Just before the final vote in the U.N. Security Council, President Bush told reporters the resolution will send a clear message to the world. "These nations understand that a free Iraq will serve as a catalyst for change in the broader Middle East which is an important part in winning the war on terror," he said.

Mr. Bush was speaking at the G-8 summit of the world's top industrialized nations, which he is hosting in Sea Island, Georgia.

Iraq's new interim president is attending the meeting to talk about his country's economic needs. Mr. Bush is expected to urge the G-8 leaders to consider forgiving much of Baghdad's foreign debt.

The U.N. resolution endorses Iraq's sovereignty and the timetable for a transition to elections no later than January of 2005.

After intense negotiations and several drafts, the council members have agreed on a text giving Iraq control over its own security forces. The resolution also talks of a partnership between the U.S.-led coalition force and Iraq's interim government.

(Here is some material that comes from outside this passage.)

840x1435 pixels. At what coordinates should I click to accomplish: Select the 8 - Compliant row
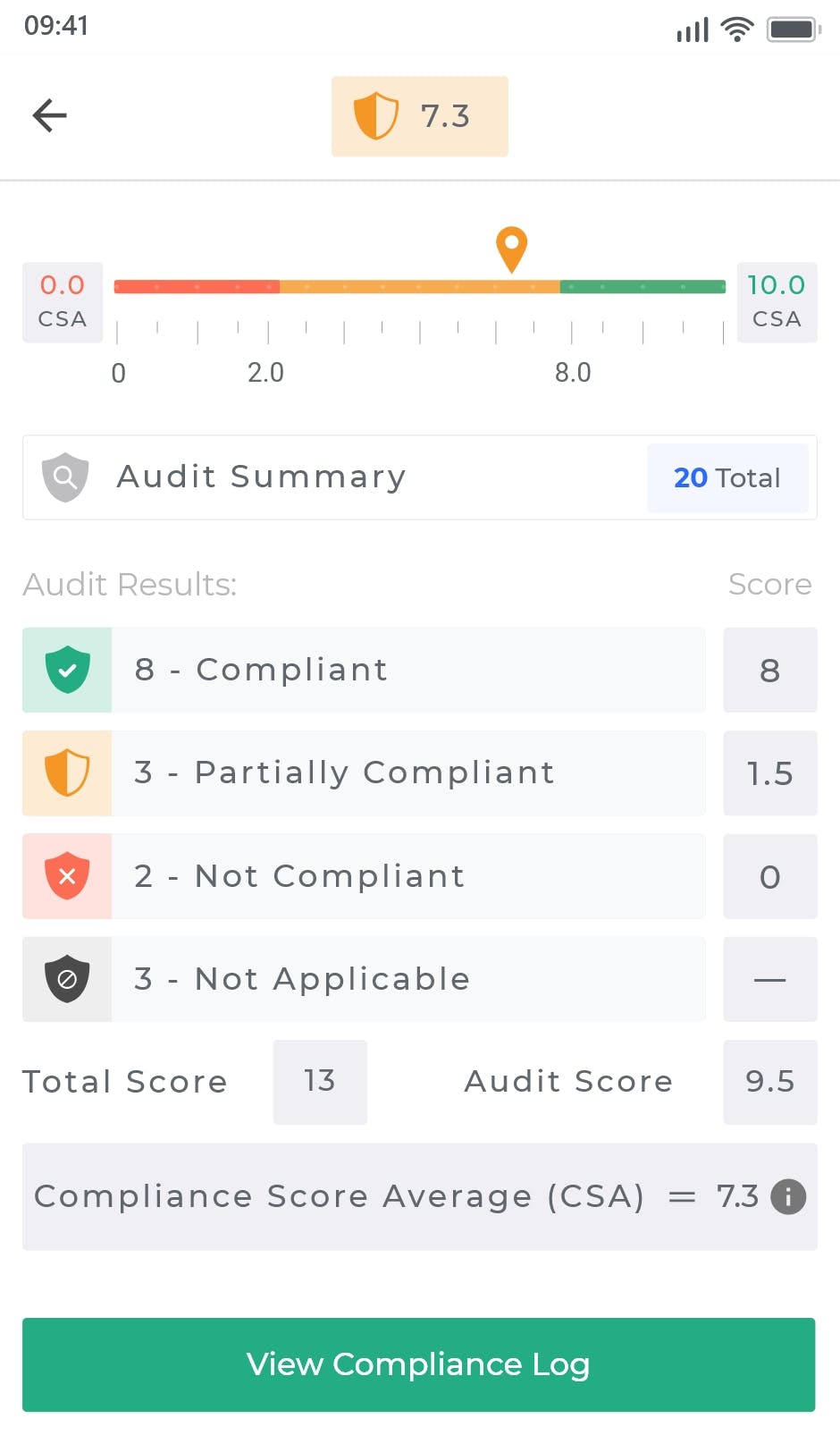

The coalition force and the new government will have to work on arrangements for handling what are called sensitive offensive operations.

Iraqi Foreign Minister Hoshyar Zebari has praised the U.N. effort, which he says gives the interim government that takes power on July 1 much-needed international legitimacy.

"The level of occupation will be taken away and those people who are fighting the American forces and coalition will be facing the Iraqis themselves who want to build a better future," he said.

Meanwhile in Baghdad, the top U.S. commander, Lieutenant-General Ricardo Sanchez, announced earlier Tuesday that coalition forces had freed four hostages in a strike at a hideout, located south of Baghdad. A Polish citizen abducted last week and three Italians kidnapped in April are reported in good health. A fourth Italian had been executed after Italy rejected the insurgents' demands to withdraw its 2,700 troops from Iraq.

General Sanchez says some of the kidnappers are now in custody. "All of the hostages were at the same location and yes we did detain some individuals at the site."

News of the release coincided with the appearance of a video showing seven Turkish nationals surrounded by armed men wearing masks. One of the masked kidnappers calls on Turkish Muslims to refuse to work with the coalition forces.

Insurgents have targeted Iraqis and other nationals who work with foreign companies and the coalition forces, calling them collaborators of occupation.